Couple whose infant daughter was placed in emergency care due to 'unexplained bruising' lose High Court appeal
A couple whose infant daughter was placed in emergency care soon after birth due to allegedly “unexplained” significant bruising to her have lost their High Court challenge over that order.
The parents complained they were given insufficient time to respond after the Child and Family Agency (CFA) informed them in June 2015 it intended to apply the same day for the emergency care order (ECO).
The ECO was sought after a public health nurse called an ambulance after noting allegedly significant bruising to the six week old baby’s upper body and head.
The child was taken to hospital where a paediatric consultant described bruising on the left shoulder muscle and left lower arm, left side of the chest and left temple area.

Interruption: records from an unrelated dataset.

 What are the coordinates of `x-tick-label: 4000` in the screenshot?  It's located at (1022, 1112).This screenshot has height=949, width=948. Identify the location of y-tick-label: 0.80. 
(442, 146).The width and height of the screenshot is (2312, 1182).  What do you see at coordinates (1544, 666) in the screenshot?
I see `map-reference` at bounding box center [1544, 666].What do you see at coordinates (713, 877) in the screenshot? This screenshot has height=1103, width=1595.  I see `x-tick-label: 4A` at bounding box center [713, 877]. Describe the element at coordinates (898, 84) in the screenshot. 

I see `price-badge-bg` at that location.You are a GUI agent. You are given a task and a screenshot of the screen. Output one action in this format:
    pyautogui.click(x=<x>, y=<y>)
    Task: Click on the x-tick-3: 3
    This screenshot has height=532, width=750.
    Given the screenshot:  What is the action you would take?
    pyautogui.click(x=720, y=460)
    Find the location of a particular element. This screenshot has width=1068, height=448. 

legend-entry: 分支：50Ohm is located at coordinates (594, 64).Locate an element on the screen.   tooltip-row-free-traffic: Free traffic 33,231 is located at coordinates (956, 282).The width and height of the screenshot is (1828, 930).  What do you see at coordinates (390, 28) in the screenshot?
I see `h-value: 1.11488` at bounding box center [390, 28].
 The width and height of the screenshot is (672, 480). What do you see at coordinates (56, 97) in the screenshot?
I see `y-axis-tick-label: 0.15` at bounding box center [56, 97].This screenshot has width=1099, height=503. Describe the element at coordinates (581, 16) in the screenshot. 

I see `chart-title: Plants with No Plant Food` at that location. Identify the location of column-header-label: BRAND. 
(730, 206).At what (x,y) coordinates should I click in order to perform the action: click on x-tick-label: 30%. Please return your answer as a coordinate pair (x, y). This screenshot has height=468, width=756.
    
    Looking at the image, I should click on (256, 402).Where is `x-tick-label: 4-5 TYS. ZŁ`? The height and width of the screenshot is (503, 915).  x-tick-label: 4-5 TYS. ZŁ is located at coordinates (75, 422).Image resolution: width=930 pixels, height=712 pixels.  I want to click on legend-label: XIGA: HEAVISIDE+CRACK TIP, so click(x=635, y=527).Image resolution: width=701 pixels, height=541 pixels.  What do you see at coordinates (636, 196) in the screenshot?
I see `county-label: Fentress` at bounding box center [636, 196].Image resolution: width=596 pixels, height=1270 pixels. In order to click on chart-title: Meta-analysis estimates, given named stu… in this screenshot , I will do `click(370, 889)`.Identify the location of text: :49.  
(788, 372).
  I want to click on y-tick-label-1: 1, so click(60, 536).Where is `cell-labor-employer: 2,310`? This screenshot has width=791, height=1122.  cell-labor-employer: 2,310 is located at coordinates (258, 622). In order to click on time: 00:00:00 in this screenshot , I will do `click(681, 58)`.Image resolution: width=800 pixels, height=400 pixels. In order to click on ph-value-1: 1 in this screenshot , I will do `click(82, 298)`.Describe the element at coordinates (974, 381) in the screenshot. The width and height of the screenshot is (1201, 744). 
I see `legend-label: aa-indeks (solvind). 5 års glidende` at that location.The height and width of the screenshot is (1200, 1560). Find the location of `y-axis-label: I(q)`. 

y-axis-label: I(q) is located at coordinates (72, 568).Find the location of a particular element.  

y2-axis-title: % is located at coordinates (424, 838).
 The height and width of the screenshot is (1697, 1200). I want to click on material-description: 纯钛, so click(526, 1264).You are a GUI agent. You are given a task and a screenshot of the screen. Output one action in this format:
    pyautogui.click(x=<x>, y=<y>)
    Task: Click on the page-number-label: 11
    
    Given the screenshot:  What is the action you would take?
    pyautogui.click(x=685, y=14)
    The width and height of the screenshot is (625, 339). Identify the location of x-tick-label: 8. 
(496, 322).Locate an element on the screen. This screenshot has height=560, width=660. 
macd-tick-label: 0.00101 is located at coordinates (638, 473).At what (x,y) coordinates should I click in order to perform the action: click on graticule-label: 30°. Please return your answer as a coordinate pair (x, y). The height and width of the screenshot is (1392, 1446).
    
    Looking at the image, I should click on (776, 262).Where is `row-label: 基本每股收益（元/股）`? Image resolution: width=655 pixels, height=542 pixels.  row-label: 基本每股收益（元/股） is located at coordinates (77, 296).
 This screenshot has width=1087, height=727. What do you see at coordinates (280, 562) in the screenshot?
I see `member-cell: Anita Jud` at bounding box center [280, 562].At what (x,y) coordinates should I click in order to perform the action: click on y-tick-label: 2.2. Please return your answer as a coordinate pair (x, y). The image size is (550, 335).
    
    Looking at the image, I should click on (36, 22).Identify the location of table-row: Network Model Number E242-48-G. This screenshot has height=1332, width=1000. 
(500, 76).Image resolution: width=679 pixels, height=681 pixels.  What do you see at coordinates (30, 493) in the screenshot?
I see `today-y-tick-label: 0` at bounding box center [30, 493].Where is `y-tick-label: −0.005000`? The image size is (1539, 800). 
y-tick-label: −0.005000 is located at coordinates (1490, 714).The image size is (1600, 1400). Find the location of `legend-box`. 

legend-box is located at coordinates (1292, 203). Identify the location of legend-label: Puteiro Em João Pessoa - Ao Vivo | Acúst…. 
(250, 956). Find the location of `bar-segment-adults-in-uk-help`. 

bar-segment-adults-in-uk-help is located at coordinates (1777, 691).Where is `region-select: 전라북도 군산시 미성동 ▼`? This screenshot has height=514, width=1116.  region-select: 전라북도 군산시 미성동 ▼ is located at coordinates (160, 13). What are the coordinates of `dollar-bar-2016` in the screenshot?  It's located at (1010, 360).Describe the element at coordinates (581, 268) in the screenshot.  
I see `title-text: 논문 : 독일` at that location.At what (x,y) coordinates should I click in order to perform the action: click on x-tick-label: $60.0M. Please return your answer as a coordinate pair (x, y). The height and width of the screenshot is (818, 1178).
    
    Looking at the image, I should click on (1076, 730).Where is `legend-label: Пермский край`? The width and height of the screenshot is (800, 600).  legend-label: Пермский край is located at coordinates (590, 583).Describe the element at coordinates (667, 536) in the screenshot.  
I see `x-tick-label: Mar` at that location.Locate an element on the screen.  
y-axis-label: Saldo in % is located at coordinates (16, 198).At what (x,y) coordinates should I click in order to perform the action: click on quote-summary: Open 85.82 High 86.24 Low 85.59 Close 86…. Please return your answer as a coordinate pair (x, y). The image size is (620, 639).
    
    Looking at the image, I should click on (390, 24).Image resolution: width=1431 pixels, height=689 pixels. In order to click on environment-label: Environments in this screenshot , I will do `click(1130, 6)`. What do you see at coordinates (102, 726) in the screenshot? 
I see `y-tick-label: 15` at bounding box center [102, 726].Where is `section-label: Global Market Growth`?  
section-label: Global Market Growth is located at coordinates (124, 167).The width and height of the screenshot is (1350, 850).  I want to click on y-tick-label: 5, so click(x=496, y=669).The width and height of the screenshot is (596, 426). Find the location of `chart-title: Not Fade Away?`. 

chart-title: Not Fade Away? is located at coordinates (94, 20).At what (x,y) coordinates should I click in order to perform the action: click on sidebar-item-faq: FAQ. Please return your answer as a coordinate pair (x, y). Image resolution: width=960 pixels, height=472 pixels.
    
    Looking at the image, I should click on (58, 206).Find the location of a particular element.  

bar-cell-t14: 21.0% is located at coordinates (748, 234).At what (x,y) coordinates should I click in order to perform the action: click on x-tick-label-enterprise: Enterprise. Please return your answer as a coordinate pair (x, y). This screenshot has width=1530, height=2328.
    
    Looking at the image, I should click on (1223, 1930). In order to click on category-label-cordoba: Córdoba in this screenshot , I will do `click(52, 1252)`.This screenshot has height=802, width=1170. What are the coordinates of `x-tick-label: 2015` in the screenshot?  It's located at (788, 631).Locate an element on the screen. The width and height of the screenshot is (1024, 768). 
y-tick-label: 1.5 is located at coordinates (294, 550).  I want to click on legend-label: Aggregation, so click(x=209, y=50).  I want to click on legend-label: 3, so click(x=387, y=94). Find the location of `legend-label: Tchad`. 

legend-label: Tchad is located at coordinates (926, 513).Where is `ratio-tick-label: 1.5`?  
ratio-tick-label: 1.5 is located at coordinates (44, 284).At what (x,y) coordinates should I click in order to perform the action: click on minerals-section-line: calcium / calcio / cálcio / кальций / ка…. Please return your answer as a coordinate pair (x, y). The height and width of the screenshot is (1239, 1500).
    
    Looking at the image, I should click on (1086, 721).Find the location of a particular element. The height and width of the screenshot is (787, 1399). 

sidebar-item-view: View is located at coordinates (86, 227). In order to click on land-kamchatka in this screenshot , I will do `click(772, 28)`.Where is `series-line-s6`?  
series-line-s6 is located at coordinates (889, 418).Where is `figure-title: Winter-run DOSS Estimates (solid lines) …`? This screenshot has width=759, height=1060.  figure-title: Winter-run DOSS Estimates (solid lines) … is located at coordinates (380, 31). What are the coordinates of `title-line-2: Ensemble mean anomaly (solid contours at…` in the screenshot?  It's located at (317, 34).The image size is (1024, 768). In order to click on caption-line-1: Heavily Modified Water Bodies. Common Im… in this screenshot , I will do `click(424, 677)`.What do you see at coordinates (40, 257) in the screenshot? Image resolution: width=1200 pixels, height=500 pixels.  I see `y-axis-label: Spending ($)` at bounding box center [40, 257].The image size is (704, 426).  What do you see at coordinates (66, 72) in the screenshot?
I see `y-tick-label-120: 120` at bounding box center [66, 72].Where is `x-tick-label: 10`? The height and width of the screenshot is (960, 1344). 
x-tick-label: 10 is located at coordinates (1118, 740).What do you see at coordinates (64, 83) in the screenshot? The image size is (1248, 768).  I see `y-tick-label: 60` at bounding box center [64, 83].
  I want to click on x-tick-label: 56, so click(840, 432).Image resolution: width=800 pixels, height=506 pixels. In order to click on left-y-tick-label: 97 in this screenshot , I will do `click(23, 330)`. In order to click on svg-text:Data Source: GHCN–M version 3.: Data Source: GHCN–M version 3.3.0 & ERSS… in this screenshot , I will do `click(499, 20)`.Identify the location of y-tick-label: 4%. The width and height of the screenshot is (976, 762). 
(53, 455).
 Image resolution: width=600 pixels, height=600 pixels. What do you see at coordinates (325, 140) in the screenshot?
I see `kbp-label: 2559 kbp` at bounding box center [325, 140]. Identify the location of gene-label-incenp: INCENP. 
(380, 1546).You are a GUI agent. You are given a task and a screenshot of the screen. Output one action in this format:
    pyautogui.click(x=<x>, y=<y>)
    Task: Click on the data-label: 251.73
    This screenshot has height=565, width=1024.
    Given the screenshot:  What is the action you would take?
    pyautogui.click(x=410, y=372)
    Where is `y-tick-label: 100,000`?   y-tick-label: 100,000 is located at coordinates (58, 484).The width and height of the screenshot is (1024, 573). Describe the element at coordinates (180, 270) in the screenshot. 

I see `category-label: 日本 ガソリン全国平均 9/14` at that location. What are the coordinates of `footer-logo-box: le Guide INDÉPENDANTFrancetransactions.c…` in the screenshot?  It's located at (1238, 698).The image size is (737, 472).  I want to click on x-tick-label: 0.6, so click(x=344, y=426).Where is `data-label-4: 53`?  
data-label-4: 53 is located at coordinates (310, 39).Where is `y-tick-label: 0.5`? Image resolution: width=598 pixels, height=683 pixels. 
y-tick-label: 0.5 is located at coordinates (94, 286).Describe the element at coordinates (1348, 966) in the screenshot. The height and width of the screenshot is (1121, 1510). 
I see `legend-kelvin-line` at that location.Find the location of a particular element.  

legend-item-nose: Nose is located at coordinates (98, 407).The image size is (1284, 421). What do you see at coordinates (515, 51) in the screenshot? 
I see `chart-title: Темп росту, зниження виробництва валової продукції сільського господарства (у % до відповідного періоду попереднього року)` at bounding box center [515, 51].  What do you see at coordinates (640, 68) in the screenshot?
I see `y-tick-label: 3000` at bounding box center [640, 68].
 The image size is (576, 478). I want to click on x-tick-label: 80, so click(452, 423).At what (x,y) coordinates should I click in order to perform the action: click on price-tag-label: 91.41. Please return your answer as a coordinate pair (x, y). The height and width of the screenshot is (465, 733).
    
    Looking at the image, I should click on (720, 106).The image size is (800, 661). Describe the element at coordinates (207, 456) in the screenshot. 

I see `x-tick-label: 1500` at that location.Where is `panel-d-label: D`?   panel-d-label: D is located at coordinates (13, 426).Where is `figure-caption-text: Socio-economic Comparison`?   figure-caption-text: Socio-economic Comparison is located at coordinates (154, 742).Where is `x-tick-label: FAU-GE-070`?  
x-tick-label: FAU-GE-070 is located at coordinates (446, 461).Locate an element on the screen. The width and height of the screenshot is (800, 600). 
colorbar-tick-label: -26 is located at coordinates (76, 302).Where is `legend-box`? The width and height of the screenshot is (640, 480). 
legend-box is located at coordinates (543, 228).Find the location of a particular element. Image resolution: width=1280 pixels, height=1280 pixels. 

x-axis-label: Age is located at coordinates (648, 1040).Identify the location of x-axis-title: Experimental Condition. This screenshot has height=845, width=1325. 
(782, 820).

A CT scan of the baby’s head was normal as was a renal ultrasound scan.
The consultant concluded the cause of the injury was “likely non-accidental” and had not been satisfactorily explained by the child’s carers.
The CFA was notified and interviewed the parents. Five days after her hospital admission, the child was considered fit for discharge but it was agreed she would remain there pending a CFA assessment of her welfare.
Four days later, the CFA informed the child’s father it would be seeking an ECO that same afternoon. The parents sought a solicitor but by the time they and their lawyer arrived in court for the hearing, it had gone ahead without them.
The District Judge, who had heard the matter, adjourned it to the next morning when he refused to discharge his care order.
That same day, the baby was discharged into her grandmother’s care.
Two days later, the parents went to the High Court. Their application for an inquiry into the legality of the child’s detention by the CFA was refused but they were given leave to pursue the matter via judicial review.
When the parents later undertook to move in with the grandmother and care for the child there, the CFA secured a six month supervision order with the effect the baby was no longer under CFA care.
Following a further child protection review conference held by the CFA, it was decided in early 2016 the baby no longer needed a child protection plan because the risk of significant harm had been addressed.
The CFA told the parents the infant’s record on the child protection notification system (CPNS) would be changed to “inactive”, meaning she was previously at risk of harm and had a child protection plan in the past.
In his High Court judgment refusing judicial review, Mr Justice Seamus Noonan ruled the case was now moot or pointless as the ECO expired eight days after it was made and it had no effect afterwards on other orders or any future proceedings.
Given that finding, it was unnecessary to address other issues raised, including the parents' complaints about inclusion of their names on the CPNS until their child turns 18, he said.